Payroll tax for medical centres

I hang out with lots of doctors and right now they are all talking about payroll tax.

Last year a NSW case found a medical centre had to pay payroll tax on its contracted GPS. This was followed up by a ruling by the Queensland Treasury saying the same (Although the Queensland government is now saying the ruling won’t apply until 2025 – not sure they can tell the QLD Commissioner of Taxation to ignore the law for a few years but we all know how things work in Queensland).

This means that the conventional medical centre model (where the owner of the medical centre provides the building, admin staff, consumables, record keeping, Medicare claiming, and charge say 30% of the Medicare payment, but the GP does all the medical work and has the right to the Medicare payment) leads to the owner of the centre paying payroll tax on the payments they make to the contracted GPs.

This is a great way to understand payroll tax and the contractor rules.

You see, no matter what jurisdiction you are in, payroll tax rules generally start with all contractors are subject to payroll tax. Then, once you start with all contractors subject to payroll you then start to look for exclusions.

In the QLD Payroll Tax Act, a contractor is subject to payroll tax if the contract provides for the supply of services in relation to the performance of work by one party for or on behalf of the other party… so unless you are buying goods it may fall into this broad definition.
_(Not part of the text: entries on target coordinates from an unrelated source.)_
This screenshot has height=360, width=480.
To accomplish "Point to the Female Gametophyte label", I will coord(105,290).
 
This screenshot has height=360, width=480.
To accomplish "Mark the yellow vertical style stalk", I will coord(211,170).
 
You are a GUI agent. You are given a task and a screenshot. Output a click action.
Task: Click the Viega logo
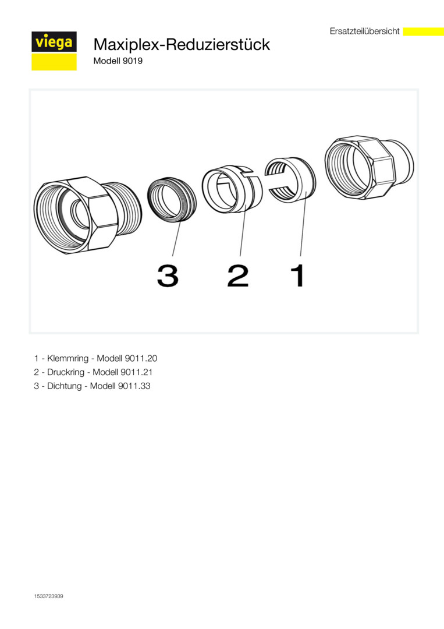54,51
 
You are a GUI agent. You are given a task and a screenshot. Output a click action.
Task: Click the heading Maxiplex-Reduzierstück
182,44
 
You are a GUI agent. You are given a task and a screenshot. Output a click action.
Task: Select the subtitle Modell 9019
118,61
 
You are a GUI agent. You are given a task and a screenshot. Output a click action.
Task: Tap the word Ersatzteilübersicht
364,31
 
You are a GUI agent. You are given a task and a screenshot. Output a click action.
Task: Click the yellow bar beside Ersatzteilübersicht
423,31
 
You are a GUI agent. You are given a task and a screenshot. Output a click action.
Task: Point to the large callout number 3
168,275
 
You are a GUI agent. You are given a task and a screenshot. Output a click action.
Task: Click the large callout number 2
237,275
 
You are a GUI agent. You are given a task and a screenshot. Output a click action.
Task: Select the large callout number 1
298,275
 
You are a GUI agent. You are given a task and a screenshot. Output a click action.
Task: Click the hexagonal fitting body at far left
88,214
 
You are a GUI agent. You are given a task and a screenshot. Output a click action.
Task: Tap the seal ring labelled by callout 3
172,199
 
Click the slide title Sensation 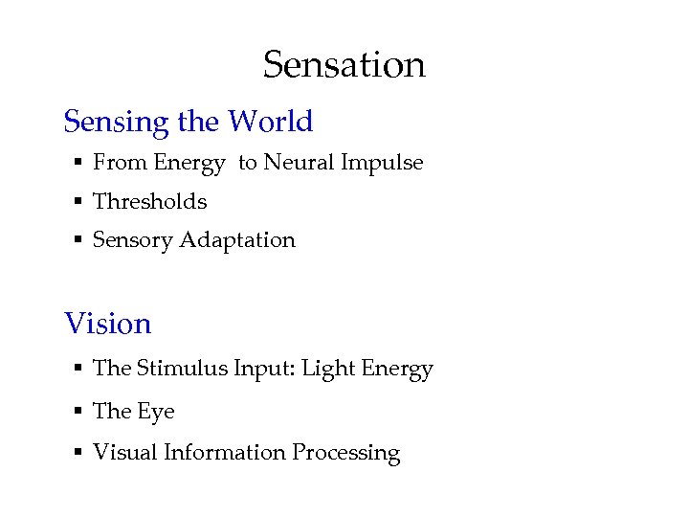tap(344, 65)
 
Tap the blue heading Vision tap(107, 324)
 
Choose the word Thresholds tap(149, 201)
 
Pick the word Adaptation tap(248, 240)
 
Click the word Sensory tap(132, 240)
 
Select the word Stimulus tap(182, 369)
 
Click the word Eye tap(156, 412)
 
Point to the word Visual tap(123, 452)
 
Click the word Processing tap(345, 453)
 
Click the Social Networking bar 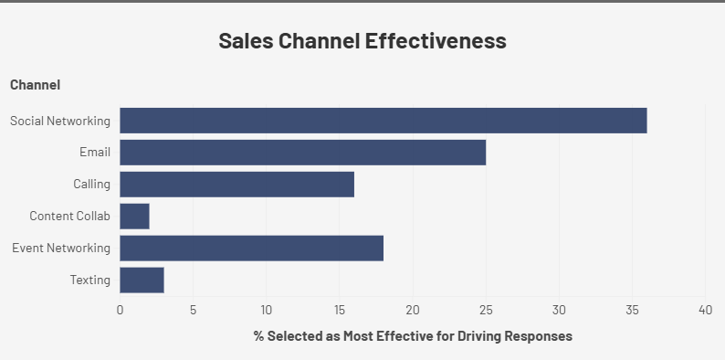click(x=383, y=121)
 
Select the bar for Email click(x=302, y=153)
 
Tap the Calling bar click(x=236, y=185)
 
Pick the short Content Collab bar click(x=134, y=217)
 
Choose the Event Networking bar click(x=251, y=249)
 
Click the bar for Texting click(x=142, y=280)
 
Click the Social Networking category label click(x=60, y=121)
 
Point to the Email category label click(x=95, y=153)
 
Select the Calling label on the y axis click(x=91, y=185)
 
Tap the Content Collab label click(x=69, y=217)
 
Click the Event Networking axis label click(x=61, y=249)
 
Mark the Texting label click(x=89, y=280)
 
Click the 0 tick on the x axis click(x=120, y=309)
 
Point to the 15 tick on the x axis click(x=339, y=309)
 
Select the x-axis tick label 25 click(x=486, y=309)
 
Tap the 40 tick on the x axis click(x=705, y=309)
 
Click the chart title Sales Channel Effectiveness click(x=362, y=41)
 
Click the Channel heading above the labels click(x=36, y=85)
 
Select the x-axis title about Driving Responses click(x=413, y=336)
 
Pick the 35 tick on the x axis click(x=632, y=309)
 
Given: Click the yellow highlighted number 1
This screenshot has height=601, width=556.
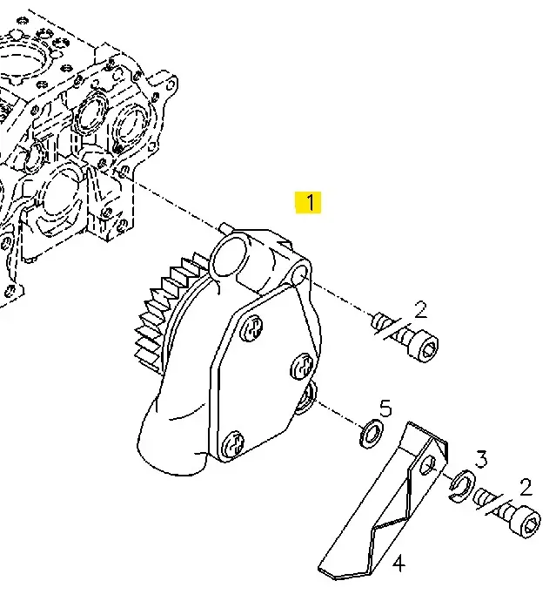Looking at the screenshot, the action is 309,202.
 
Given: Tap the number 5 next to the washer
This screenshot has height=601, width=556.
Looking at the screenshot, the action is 385,409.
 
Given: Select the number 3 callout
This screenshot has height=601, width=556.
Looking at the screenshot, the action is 481,459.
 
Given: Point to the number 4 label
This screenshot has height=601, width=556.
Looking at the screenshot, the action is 399,564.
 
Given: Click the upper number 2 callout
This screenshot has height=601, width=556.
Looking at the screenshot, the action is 420,310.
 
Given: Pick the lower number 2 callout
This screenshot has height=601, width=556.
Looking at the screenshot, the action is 526,487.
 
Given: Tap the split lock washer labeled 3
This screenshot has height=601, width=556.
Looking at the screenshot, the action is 462,485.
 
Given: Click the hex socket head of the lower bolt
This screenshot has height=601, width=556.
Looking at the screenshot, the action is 527,523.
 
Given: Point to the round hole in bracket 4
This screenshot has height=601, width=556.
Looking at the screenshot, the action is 428,464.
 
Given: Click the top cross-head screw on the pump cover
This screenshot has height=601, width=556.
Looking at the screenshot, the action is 251,328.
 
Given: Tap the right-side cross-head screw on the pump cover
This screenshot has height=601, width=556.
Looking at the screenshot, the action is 303,367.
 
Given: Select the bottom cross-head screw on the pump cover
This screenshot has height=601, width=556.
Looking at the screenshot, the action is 233,444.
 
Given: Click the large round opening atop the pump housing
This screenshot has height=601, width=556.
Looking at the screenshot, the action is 230,257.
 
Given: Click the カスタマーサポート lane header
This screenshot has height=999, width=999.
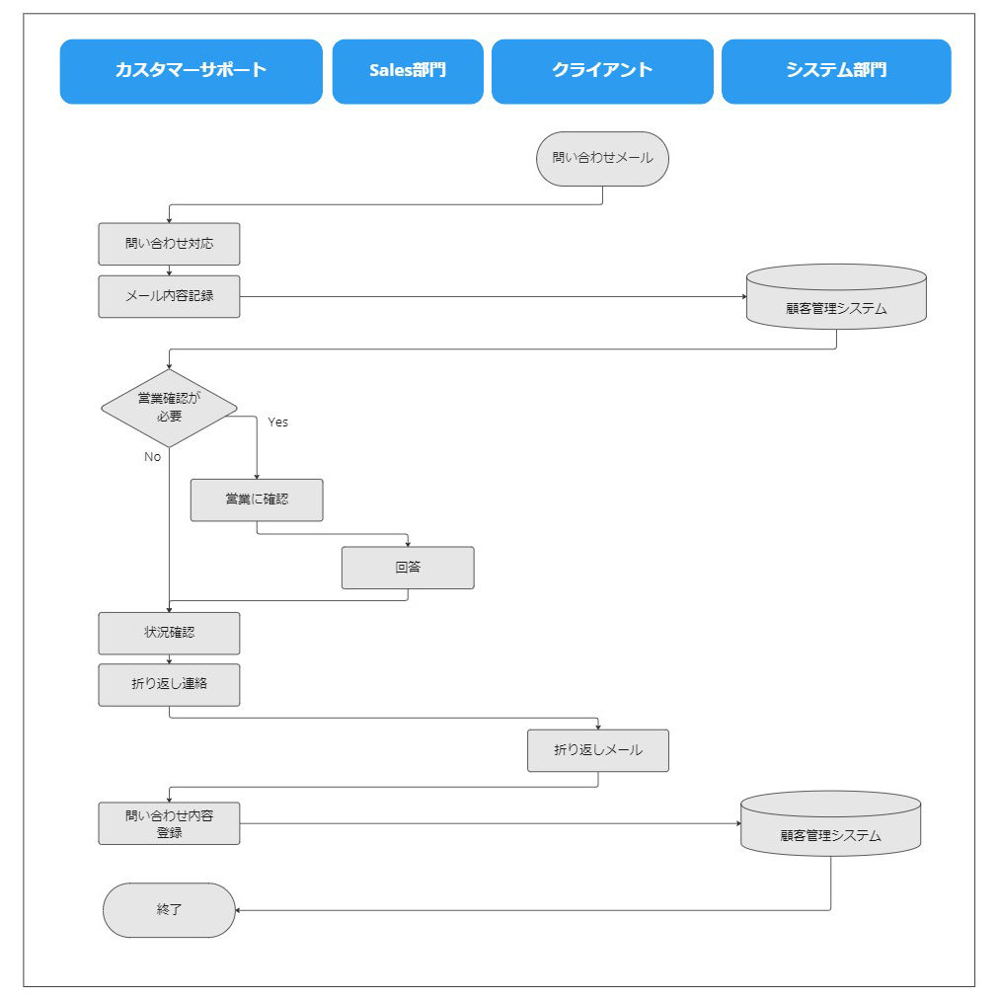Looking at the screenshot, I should click(191, 71).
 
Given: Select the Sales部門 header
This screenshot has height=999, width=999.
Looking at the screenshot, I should click(408, 71).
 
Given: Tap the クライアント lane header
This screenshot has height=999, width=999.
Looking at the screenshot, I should click(602, 71).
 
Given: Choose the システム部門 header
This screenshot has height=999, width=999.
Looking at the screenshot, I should click(836, 71).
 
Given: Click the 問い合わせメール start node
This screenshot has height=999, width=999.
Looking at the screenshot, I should click(602, 158).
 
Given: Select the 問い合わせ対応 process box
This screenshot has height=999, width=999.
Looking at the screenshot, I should click(169, 244).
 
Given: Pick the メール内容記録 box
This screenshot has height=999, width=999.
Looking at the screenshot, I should click(169, 296).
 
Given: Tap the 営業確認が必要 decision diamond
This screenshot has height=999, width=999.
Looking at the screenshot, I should click(169, 408).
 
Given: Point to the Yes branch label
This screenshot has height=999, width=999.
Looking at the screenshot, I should click(278, 422).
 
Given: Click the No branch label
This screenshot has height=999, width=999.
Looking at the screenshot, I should click(152, 457).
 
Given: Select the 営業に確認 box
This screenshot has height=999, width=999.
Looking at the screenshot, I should click(257, 500).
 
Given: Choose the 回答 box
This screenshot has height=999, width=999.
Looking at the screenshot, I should click(408, 568).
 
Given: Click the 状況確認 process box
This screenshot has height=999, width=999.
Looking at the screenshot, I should click(169, 633).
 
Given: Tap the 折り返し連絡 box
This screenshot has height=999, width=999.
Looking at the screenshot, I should click(169, 684).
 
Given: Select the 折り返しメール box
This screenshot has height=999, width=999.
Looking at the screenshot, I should click(598, 750).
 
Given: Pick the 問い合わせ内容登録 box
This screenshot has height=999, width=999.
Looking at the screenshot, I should click(169, 823).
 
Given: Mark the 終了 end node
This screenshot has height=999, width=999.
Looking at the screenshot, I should click(169, 910).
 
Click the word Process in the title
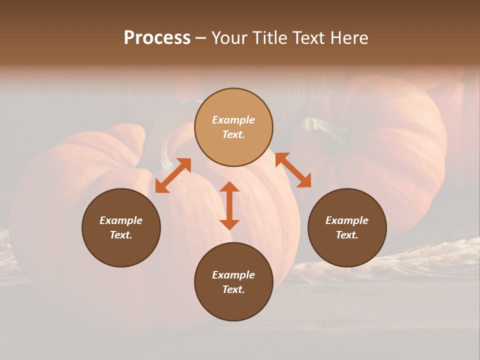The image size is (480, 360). coord(157,38)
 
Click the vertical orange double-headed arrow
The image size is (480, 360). coord(230,206)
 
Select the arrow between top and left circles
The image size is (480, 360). coord(173,175)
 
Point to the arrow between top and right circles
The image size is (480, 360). coord(294,170)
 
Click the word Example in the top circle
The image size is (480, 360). coord(234,120)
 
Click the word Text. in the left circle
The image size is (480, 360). coord(121,235)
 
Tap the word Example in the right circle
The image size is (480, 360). coord(347,220)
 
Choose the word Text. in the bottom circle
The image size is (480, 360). coord(234,290)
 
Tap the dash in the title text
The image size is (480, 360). coord(201,38)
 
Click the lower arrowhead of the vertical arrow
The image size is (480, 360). coord(230,224)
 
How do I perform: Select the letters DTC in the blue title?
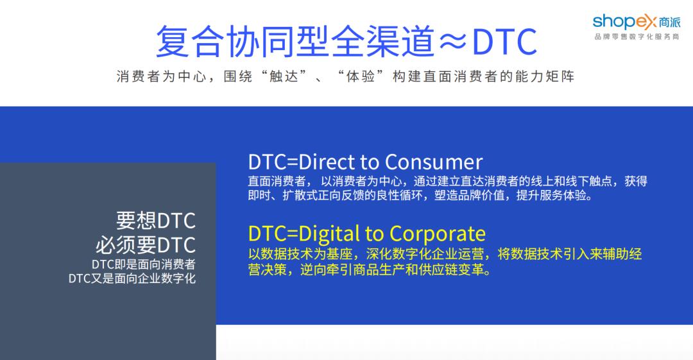(504, 42)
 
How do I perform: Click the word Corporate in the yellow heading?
(438, 233)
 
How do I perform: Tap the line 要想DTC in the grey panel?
(155, 221)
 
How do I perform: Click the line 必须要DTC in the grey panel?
(146, 245)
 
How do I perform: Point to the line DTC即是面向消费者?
(143, 264)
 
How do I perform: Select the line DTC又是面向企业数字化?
(132, 279)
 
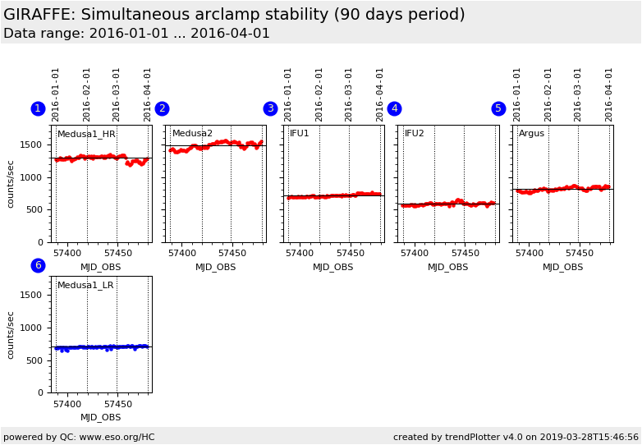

However, the as the Commissioner says in his ruling, all contract for service are included “unless one of the exemptions in s.13B(2) applies”.

So every contract for services is in and now we start excluding some of them by looking at the exclusions.

How does all this apply in a medical centre?

Well the cases have found that the GPs working in these centres are providing services to the centre. On its face value it appears that the medical centre is the contractor of the GP, providing services to the GP for 30% of their Medicare payment.

However, when you read the contracts between the GPs and medical centres, it looks like the GPs are providing services to the medical practices as well… like working five days a week, applying for time off, 2 year restrictive covenants, not working for others…

If the cases and the QLD ruling is correct and the GPs are providing services to the medical centres (the contract terms are the important issue here) then to avoid paying payroll tax, the medical centre owner needs to find an exemption.

The only that may apply is the exemption that the contractor provides the same service to the general public (para 13B(2)(b) (iv)). This sounds good when you first read it until you realise the contract states the GP can only provide the service they provide to the medical centre (not the service they provide to the patients) to this one medical centre.

Most of the other exemptions (less than 90 days) will only apply in very specific cases and not the general medical centre contracting a GP scenario.

So how to fix this?

  1. Don’t have any obligations for the GP to do anything in the contract. If the GP is not providing any services to the medical practice then there cannot be payroll tax. The medical centre won’t want this but it solves the problem.
  2. Therefore, have two separate agreement. One for the services provided by the medical centre to the GPs – where the fee paid to the medical centre is 31% of the Medicare payments. Then have a second agreement for the services the GP agrees to do for the medical centre (for which the GP is paid 1% of the Medicare payments). This means only the second payment is subject to payroll tax and the GP still gets 70% of the medicare billings.

    Or just wait to see if the Government caves in and changes the law.